* **Supplied material**:
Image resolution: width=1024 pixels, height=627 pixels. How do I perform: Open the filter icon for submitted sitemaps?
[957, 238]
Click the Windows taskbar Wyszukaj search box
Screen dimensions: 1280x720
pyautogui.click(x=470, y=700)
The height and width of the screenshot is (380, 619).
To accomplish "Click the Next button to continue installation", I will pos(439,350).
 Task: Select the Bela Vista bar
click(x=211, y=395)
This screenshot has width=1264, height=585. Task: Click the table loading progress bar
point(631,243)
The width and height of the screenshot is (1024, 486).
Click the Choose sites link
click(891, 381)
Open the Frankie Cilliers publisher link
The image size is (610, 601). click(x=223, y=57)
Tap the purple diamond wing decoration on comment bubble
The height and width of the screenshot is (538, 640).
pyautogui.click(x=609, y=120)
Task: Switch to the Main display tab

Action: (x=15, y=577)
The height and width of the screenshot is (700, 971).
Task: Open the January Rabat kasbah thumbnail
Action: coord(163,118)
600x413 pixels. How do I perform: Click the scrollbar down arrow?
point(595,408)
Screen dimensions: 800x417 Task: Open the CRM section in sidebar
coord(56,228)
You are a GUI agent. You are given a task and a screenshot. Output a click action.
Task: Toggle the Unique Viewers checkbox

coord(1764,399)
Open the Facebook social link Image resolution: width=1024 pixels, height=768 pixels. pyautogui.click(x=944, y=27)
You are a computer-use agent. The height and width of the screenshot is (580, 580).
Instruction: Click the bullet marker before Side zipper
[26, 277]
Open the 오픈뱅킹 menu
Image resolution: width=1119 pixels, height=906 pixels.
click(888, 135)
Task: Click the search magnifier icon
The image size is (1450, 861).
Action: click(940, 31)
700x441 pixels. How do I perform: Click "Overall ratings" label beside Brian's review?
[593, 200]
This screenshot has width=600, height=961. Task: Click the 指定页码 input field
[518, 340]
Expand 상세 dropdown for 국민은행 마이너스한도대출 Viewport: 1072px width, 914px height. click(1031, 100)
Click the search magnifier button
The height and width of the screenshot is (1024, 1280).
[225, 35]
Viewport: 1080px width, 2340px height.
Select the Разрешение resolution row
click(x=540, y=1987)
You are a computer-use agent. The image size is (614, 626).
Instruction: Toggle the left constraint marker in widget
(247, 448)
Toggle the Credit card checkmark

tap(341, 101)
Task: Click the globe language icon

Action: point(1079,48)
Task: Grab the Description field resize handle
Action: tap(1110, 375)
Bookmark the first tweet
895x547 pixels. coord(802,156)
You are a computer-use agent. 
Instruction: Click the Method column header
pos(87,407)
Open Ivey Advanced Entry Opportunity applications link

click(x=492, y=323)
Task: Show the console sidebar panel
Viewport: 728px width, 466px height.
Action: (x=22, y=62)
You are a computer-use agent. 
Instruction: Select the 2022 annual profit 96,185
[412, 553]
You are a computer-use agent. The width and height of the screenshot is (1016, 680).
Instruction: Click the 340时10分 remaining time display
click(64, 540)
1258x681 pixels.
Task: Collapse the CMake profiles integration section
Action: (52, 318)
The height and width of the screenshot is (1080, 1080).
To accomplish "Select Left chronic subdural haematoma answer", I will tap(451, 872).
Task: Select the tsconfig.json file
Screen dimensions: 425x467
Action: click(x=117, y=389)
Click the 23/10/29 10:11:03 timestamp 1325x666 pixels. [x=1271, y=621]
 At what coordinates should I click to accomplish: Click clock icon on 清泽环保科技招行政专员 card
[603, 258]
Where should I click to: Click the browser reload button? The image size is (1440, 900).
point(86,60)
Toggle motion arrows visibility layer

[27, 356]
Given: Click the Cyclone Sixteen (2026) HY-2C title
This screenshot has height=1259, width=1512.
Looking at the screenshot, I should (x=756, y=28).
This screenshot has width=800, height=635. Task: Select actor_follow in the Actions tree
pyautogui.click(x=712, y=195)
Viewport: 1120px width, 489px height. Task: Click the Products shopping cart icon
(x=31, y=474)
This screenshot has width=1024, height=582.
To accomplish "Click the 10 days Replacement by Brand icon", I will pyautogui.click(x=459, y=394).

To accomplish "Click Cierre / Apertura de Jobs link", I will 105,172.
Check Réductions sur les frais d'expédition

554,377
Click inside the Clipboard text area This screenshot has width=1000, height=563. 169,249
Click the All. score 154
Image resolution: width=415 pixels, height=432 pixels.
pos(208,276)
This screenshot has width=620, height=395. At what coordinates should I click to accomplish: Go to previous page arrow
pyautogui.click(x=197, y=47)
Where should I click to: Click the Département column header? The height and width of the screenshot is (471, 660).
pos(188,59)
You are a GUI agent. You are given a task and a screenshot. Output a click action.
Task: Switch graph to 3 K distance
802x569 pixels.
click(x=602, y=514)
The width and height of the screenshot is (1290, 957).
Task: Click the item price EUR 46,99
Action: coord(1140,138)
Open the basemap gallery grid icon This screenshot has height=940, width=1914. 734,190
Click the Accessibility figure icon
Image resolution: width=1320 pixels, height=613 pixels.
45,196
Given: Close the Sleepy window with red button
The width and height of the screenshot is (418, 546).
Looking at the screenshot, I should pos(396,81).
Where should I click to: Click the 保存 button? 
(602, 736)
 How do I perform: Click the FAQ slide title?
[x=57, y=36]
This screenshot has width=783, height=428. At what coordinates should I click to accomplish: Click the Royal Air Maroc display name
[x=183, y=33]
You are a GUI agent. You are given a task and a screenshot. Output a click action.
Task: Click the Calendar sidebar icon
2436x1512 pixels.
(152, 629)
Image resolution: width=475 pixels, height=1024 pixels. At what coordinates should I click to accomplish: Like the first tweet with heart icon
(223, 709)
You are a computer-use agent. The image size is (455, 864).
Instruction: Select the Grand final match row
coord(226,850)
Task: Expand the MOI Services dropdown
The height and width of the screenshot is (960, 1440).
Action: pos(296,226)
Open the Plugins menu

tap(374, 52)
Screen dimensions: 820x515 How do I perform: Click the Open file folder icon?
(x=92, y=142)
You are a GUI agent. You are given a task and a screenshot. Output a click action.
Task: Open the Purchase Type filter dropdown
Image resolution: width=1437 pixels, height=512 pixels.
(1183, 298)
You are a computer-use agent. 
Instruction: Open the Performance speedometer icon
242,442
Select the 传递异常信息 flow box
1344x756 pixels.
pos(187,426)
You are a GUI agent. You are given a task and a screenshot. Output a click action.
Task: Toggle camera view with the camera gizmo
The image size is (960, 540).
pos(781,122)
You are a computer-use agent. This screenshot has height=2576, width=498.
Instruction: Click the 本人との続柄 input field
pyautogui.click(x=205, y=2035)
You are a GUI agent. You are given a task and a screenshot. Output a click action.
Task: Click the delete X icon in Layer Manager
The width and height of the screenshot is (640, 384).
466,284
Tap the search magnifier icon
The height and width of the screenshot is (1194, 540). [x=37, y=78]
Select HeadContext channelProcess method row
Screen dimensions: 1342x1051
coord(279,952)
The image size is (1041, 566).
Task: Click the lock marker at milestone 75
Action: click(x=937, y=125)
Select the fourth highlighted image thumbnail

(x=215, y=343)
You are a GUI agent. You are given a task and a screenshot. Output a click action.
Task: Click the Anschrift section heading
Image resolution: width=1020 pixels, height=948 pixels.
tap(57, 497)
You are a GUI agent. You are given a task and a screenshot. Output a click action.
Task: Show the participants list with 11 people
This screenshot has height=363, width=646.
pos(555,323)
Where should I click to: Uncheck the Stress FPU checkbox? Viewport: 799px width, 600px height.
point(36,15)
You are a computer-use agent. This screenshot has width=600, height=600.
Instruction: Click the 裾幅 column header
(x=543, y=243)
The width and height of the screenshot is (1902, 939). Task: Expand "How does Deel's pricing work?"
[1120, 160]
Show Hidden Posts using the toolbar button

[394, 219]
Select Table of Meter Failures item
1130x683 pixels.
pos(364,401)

* **What you have to do**:
Please give an exact copy of the lines above, beginning with the line containing "Viewport: 1080px width, 2340px height." and running through the line containing "You are a computer-use agent. The width", and of no other lines.

* **Reply to the task**:
Viewport: 1080px width, 2340px height.
Select the Разрешение resolution row
click(x=540, y=1987)
You are a computer-use agent. The image size is (614, 626).
Instruction: Toggle the left constraint marker in widget
(247, 448)
Toggle the Credit card checkmark

tap(341, 101)
Task: Click the globe language icon

Action: point(1079,48)
Task: Grab the Description field resize handle
Action: tap(1110, 375)
Bookmark the first tweet
895x547 pixels. coord(802,156)
You are a computer-use agent. 
Instruction: Click the Method column header
pos(87,407)
Open Ivey Advanced Entry Opportunity applications link

click(x=492, y=323)
Task: Show the console sidebar panel
Viewport: 728px width, 466px height.
Action: (x=22, y=62)
You are a computer-use agent. 
Instruction: Select the 2022 annual profit 96,185
[412, 553]
You are a computer-use agent. The width and height of the screenshot is (1016, 680).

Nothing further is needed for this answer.